ティファニアはベッドの隅から飛び出してくる。四つん這いで、剣を見つめる。
「……そんな所に隠れてたなんて……。けど、大丈夫なの?」
「ん?ダゴンがか?そりゃ、大丈夫に決まってる。なんたって腹割いたって死なない悪魔だからな。剣の一本や二本飲み込んでも平気さ」
「そうなんだ」
ティファニアから明るい声が出てくる。自然と目尻に涙が溜まっていた。ダゴンが肩をすくめ、デルフリンガーが話しかける。
「おいおい、泣くほどのもんじゃねぇだろ。牢屋から出られるって訳でもねぇし」
「でも、なんか安心しちゃった。知ってる人がいると、やっぱり違うね」
「……」
黙り込むインテリジェンスソード。彼にもし顔があったら、そこには気まずい表情が浮かんでいただろう。何故ならティファニアをルクシャナの家へ連れてきたのは、他ならぬデルフリンガー自身なのだから。しかも動けたにも関わらず、この牢獄まで全くの無抵抗だった。思わず彼女に答えてしまったのも、そんな負い目のせいかもしれない。
ふと、ティファニアの雰囲気が変わった。警戒するかのように、入り口の方へ意識を集中している。ダゴンも同じ方向を見る。二人の視線の先の扉が、ゆっくりと開いた。現れたのは男女のエルフ。ついに尋問が始まるらしい。ただそれにしては、エルフ達は緊張感に乏しかった。特に女性のエルフが。
「私が最初に訊問するって話のはずよ」
「お前の次に訊問しようと思ったのだよ。別に側で待っても構わないだろ?」
「叔父さま、ずるい」
前にいるのは不機嫌そうなルクシャナ。その後ろからビダーシャルが平然とついてきていた。しかし彼等の表情が一変する。牢屋の中の様子を見て。全く動かなかった魚の化物が立っており、しかも部屋に入れたはずもない大剣を左手に握っている。当惑が二人を包む。
だが、ビダーシャルはすぐに警戒を解いた。目の前の存在が、記憶の中にあったからだ。
「あなたは確か……、ダゴンとデルフリンガー……だったか」
「憶えてたのかよ」
「物覚えはいい方でね。恩人ならばなおさらだ」
ビダーシャルは二度、ダゴンとデルフリンガーと会っている。一度目はジョゼフから救出された時、二度目は人妖達のアジトで療養していた時に。そして彼は、記憶の改変を受けていなかった。
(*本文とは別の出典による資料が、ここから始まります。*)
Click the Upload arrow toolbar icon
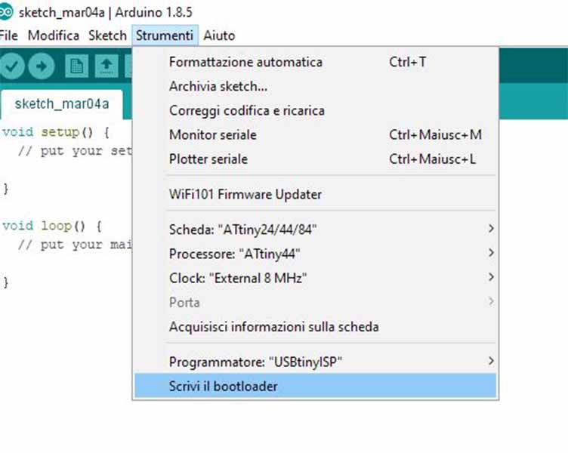The image size is (568, 453). coord(42,66)

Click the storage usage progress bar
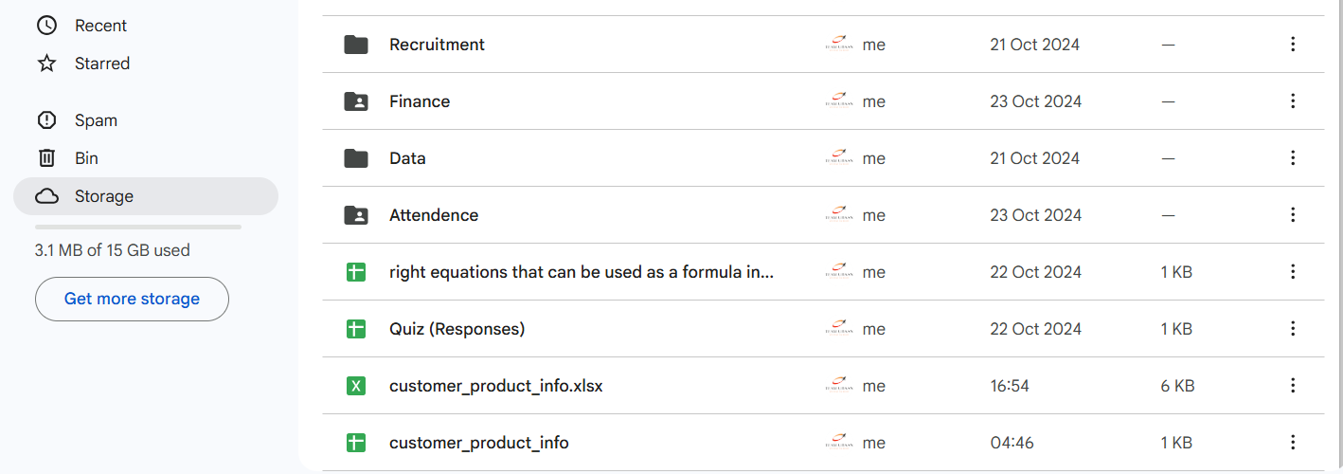pos(138,228)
デルフリンガーの方は、都合悪そうに黙り込む。原作なら単なる敵対者なのが、思惑があったとはいえ、助けた相手なのだから。
意外な繋がりに、ルクシャナは驚きの声を上げていた。
「叔父さま、これ知ってんの!?」
それからビダーシャルは簡単な説明をした。デルフリンガーはインテリジェンスソードで、ダゴンは彼の言ったヨーカイに近いものであると。ルクシャナは祝い品でも見るかのように、視線はダゴンに釘づけ。なんと言っても初めて見る異界の存在だ。無理もない。彼女の様子に、ビダーシャルは苦笑い。やがて彼は仕切り直しとばかりに、ダゴンに向き直った。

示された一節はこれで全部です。